Tunisia has just crossed a historic milestone: artificial intelligence – yes, the real one, with algorithms and all the tralala – has been officially used to develop the next development plan. It was Mohamed El Kou, Chairman of the Development Plans Commission and major projects at the National Council of Regions and Districts that said it today on Express FM.
Because finally, who would have believed that AI, after having conquered medicine, finance and even failures, would find itself summoned in a PowerPoint meeting at the Ministry of the Economy, with Excel sheets of 2003 and fax that shouts with each shipment? And yet, Tunisian technological miracle obliges, algorithms have classified national priorities. Besides, we can easily imagine the AI Reply: “After analyzing the available data, the first priority is … to have available data”.
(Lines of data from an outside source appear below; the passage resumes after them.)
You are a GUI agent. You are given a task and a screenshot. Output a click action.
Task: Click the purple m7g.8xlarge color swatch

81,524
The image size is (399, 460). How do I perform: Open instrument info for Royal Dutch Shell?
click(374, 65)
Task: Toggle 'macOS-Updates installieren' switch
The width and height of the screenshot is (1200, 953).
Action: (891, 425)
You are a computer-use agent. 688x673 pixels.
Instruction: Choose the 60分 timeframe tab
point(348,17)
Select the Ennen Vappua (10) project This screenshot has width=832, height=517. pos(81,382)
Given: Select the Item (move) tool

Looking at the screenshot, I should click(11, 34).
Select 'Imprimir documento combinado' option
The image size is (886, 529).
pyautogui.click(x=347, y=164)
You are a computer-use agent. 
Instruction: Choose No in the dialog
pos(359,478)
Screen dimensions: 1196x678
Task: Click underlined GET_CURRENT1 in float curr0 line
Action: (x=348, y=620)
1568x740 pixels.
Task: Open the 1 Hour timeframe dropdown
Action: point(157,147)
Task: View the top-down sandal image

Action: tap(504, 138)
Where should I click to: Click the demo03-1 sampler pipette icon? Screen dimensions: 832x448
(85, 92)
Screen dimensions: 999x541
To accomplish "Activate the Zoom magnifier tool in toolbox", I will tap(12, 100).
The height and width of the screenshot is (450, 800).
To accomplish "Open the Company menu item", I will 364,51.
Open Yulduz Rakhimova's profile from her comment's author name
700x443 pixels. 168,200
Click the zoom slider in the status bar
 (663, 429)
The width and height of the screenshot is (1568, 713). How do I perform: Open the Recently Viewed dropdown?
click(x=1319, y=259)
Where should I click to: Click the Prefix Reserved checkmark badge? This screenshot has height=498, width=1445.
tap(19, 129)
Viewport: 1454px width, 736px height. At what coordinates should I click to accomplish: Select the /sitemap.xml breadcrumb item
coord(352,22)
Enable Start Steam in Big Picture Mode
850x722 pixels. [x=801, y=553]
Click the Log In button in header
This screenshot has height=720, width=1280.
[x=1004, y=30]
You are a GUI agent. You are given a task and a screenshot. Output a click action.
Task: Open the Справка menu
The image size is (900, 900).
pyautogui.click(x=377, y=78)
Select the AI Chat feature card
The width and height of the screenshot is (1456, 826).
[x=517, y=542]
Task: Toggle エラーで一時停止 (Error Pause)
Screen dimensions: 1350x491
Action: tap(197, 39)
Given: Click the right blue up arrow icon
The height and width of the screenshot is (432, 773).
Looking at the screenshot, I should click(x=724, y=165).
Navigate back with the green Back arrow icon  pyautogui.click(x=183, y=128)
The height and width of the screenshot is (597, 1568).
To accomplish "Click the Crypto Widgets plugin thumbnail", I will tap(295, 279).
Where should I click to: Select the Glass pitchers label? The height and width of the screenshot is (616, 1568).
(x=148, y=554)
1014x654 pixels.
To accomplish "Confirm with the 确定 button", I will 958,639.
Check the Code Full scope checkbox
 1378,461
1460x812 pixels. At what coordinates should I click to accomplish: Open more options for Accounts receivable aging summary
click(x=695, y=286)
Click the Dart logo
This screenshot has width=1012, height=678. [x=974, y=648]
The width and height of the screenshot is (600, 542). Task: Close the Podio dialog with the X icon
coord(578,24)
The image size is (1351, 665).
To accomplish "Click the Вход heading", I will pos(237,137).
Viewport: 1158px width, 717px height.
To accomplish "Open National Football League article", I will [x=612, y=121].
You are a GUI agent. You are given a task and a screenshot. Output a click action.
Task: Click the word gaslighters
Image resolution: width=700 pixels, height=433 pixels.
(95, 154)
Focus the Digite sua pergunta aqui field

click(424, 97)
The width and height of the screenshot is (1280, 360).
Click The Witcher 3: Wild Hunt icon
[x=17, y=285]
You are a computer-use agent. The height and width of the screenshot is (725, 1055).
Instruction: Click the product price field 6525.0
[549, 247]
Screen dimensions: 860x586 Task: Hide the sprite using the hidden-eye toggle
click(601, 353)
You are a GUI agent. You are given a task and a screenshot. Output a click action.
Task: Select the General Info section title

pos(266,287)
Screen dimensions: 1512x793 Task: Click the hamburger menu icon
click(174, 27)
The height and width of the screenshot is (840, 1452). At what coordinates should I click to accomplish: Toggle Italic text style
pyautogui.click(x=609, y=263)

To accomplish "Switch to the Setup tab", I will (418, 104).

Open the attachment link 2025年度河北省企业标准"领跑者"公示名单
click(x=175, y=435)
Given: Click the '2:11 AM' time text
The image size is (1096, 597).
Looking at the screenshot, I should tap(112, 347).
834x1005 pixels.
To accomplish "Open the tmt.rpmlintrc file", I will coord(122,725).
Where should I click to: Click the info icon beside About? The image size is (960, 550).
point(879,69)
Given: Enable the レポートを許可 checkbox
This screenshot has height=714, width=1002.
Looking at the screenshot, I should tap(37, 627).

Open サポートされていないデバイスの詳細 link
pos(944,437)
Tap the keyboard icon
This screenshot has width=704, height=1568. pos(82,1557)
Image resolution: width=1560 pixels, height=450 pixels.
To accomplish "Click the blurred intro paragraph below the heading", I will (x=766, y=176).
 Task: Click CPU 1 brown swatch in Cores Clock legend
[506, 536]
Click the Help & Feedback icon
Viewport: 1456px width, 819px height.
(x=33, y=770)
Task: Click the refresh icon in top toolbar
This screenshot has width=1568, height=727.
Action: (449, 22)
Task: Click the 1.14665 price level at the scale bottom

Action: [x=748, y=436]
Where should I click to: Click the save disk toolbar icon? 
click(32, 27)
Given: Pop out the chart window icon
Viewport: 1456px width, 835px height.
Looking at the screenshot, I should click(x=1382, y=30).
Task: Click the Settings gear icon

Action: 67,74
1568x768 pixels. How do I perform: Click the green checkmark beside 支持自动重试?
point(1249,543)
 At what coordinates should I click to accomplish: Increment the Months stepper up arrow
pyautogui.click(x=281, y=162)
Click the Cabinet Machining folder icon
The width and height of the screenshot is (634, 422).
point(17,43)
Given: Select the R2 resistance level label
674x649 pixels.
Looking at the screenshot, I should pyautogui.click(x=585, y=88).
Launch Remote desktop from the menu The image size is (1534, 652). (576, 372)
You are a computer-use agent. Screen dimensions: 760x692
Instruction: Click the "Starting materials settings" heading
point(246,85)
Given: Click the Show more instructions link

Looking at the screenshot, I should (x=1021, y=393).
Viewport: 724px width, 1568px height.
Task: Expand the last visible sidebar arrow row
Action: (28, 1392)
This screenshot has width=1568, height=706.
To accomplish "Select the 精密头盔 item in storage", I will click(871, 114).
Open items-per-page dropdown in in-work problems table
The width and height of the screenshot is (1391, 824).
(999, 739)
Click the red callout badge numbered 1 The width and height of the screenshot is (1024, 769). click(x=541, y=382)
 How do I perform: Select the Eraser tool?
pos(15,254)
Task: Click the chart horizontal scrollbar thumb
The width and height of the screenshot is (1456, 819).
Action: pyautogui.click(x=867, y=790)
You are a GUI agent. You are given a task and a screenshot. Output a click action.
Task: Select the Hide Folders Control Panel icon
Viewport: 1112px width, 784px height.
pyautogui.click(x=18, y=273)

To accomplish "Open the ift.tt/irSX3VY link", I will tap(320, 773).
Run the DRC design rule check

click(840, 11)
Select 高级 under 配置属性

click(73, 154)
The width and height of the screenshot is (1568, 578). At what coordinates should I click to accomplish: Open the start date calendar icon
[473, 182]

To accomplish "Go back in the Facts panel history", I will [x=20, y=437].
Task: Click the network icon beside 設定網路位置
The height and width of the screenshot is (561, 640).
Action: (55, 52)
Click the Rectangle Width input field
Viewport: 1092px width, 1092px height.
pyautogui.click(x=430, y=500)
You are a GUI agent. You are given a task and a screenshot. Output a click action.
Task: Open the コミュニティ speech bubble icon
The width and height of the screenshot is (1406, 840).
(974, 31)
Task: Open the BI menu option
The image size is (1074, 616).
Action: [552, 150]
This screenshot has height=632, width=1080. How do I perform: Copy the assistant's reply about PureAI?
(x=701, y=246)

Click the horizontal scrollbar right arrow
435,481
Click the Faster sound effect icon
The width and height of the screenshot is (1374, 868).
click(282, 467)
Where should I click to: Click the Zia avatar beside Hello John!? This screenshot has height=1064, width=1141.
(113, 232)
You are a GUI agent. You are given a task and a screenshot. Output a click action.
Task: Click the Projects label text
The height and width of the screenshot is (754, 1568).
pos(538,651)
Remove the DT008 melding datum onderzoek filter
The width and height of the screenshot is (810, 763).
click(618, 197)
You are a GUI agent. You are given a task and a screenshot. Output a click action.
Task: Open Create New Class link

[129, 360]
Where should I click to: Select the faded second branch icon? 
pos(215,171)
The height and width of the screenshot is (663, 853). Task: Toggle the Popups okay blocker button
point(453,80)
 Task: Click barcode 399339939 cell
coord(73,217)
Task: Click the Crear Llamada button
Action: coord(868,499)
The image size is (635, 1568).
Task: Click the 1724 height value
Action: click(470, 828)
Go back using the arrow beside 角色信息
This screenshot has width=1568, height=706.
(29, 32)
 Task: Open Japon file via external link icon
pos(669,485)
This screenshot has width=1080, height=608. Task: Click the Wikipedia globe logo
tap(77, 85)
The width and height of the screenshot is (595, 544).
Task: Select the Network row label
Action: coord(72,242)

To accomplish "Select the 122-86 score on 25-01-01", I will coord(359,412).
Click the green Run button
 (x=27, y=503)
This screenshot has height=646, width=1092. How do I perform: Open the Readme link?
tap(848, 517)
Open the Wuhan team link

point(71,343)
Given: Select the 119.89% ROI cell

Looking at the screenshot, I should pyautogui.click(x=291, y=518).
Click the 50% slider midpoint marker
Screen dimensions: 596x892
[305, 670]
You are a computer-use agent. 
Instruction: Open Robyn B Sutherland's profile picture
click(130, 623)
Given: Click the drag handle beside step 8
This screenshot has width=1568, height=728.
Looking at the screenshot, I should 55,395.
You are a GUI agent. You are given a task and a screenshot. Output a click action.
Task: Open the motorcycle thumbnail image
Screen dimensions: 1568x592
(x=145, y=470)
Mohamed El Kou wanted to reassure skeptics: “AI does not replace human intelligence”. And it’s true. We can feel that the human, in this story, has kept their hands to … formulate a plan full of good recycled intentions: knowledge economy, social justice, renewable energies, reduction of regional disparities. All in a ready-to-abort technocratic packaging.
And then, of course, there were 50 training sessions. Fifty ! No doubt how to pronounce “blockchain” without grimacing, or how to insert gifs into a slideshow of regional strategy. Meanwhile, artificial intelligence, she was crying gently in a corner, forced to analyze 2014 statistics with titles as “objectives not achieved – to be taken up in 2028”.
But let’s give back to Caesar what is to El Kou: he is right on one point. Those who refuse the digital transition will be marginalized. And here we are not talking about rural areas forgotten since 1967, no, but of those who have not yet learned to differentiate a messaging application from a governance platform.
In short, the future is bright. The 2026-2030 development plan is ready. Artificial intelligence validated it. And if nothing works, we can always accuse the algorithm. After all, it is well known: “It is not the plan that is bad, it is the AI that has misunderstood our priorities”.